Pictures aside, return every line below exactly as written.

Saved entries:
>>>

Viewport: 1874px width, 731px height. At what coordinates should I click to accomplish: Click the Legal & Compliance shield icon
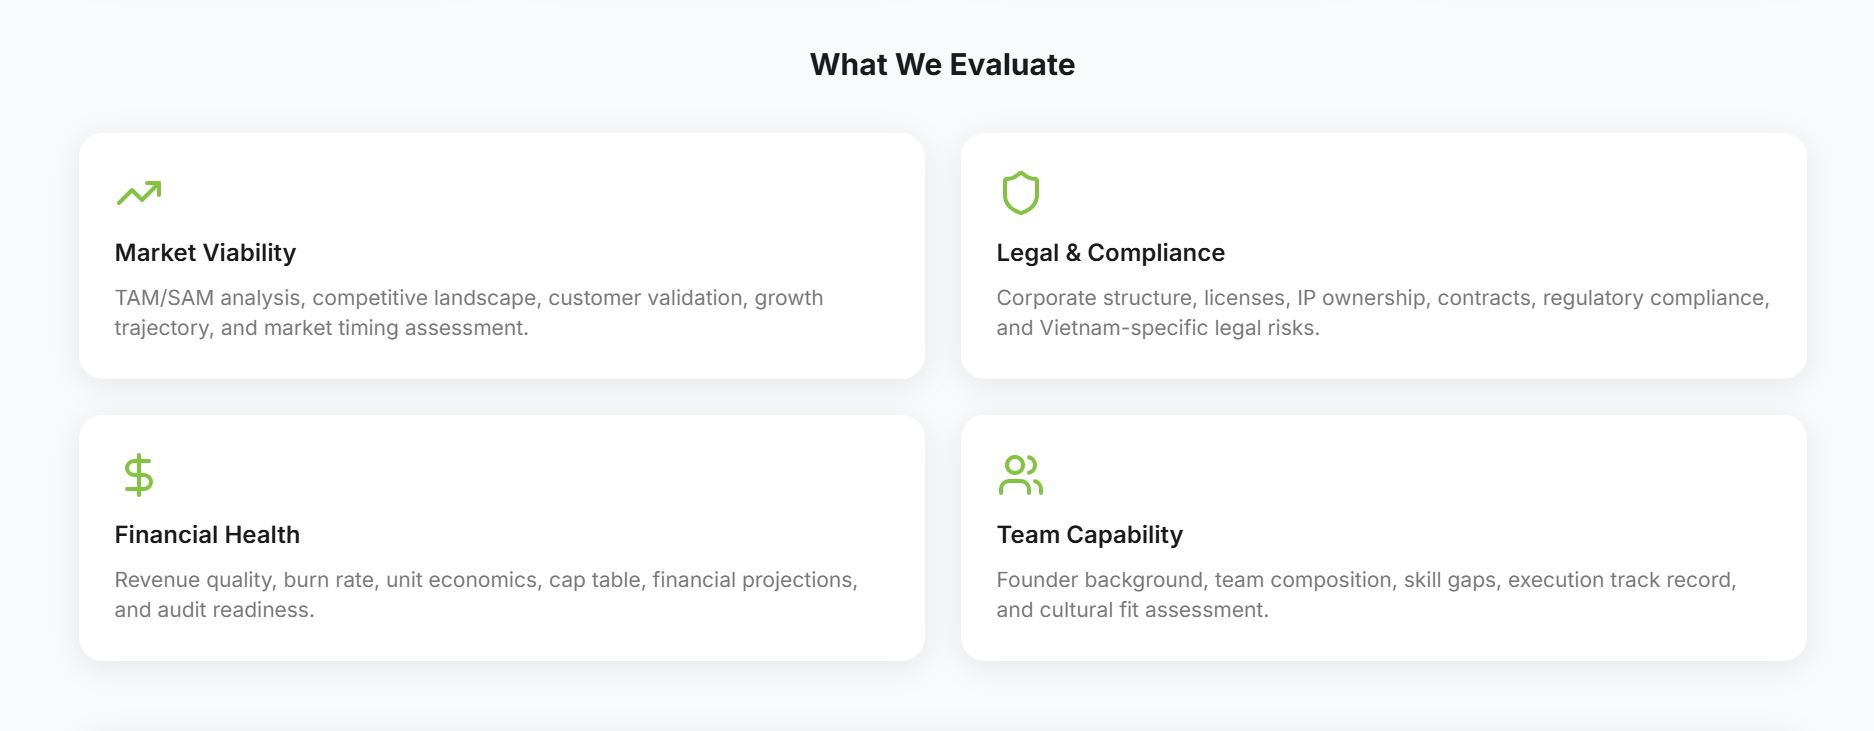(1020, 193)
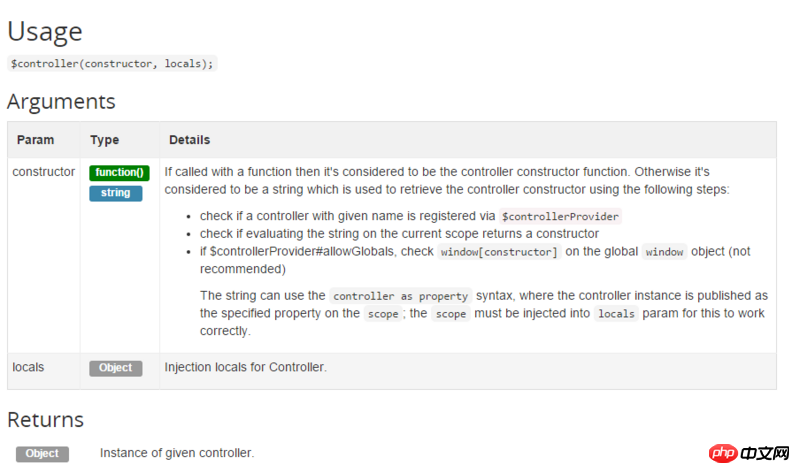Click the Returns heading

coord(46,419)
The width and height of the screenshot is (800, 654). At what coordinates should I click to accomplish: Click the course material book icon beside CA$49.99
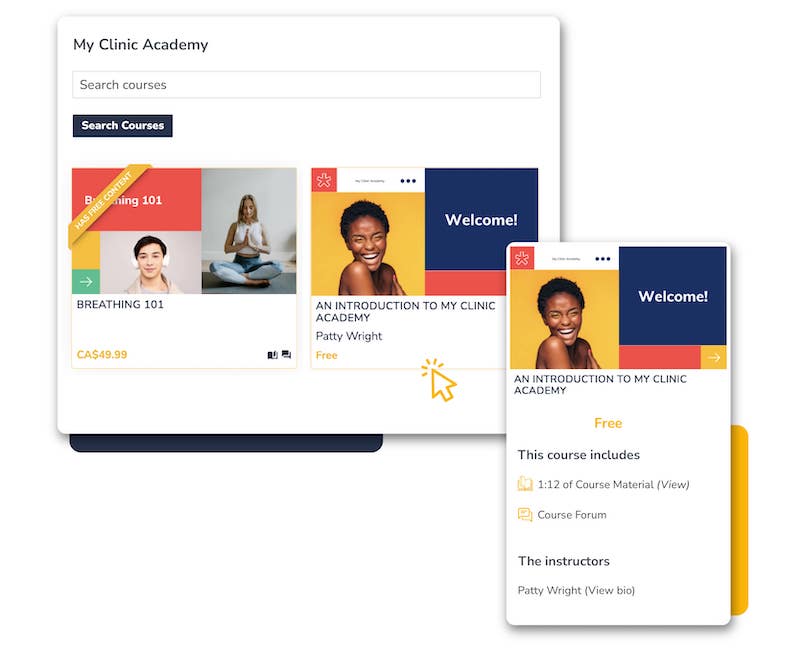(x=272, y=355)
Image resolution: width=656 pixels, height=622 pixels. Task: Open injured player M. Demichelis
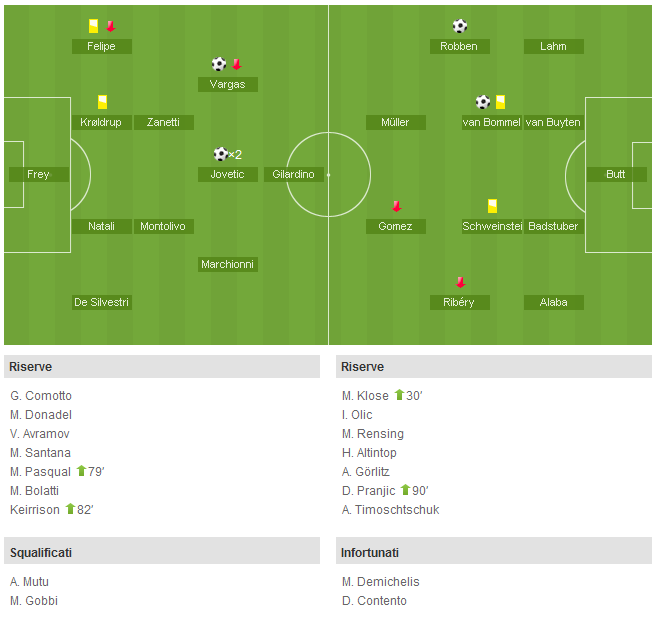[380, 582]
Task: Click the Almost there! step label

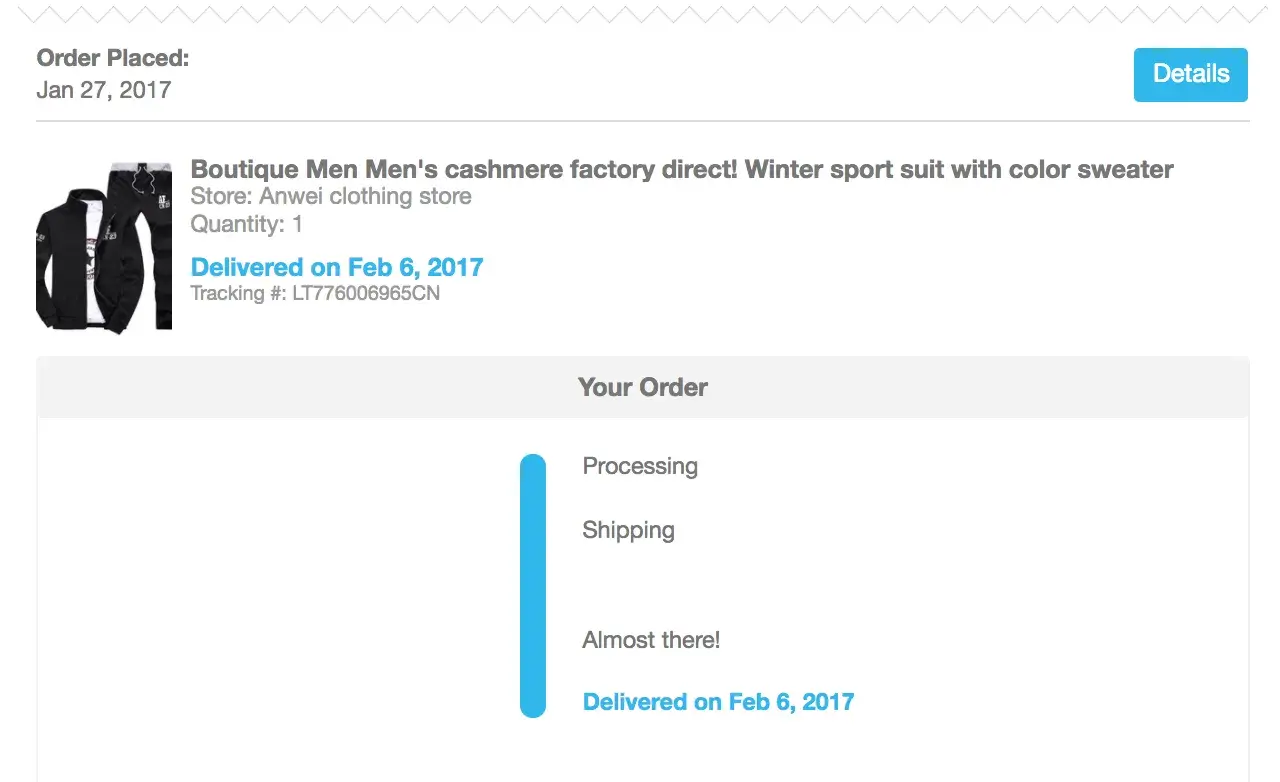Action: point(651,640)
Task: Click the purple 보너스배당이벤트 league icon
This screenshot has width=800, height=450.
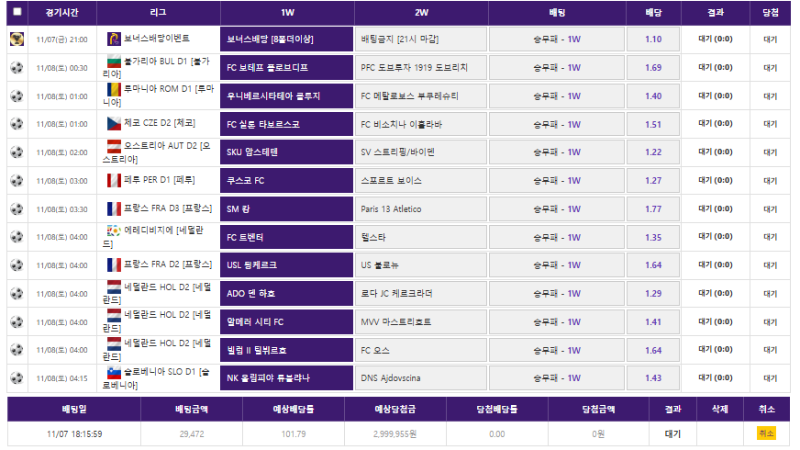Action: [x=114, y=39]
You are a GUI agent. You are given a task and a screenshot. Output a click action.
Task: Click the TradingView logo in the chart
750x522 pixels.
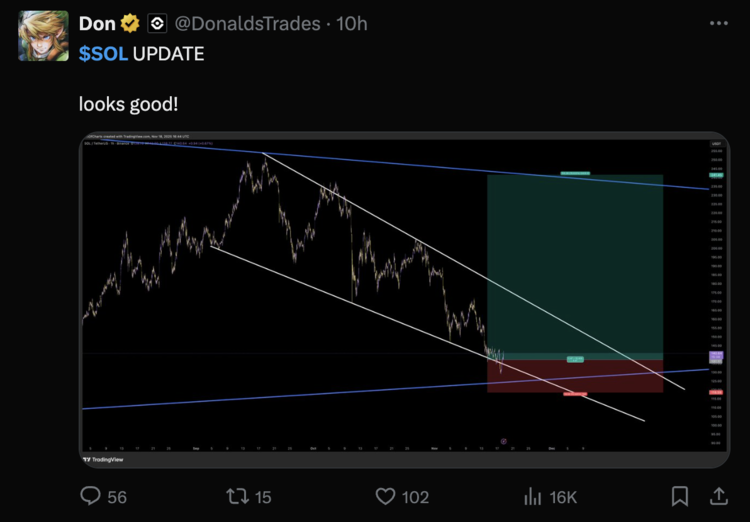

<<<

• Written response
Viewport: 1874px width, 731px height. At what coordinates should I click to accomplish: Click the Legal & Compliance shield icon
(1020, 193)
Click the Returns heading

coord(46,419)
The width and height of the screenshot is (800, 654). At what coordinates should I click to accomplish: Click the course material book icon beside CA$49.99
(x=272, y=355)
Image resolution: width=656 pixels, height=622 pixels. Task: Open injured player M. Demichelis
[380, 582]
Task: Click the Almost there! step label

Action: point(651,640)
Task: Click the purple 보너스배당이벤트 league icon
This screenshot has width=800, height=450.
Action: [x=114, y=39]
You are a GUI agent. You are given a task and a screenshot. Output a click action.
Task: Click the TradingView logo in the chart
750x522 pixels.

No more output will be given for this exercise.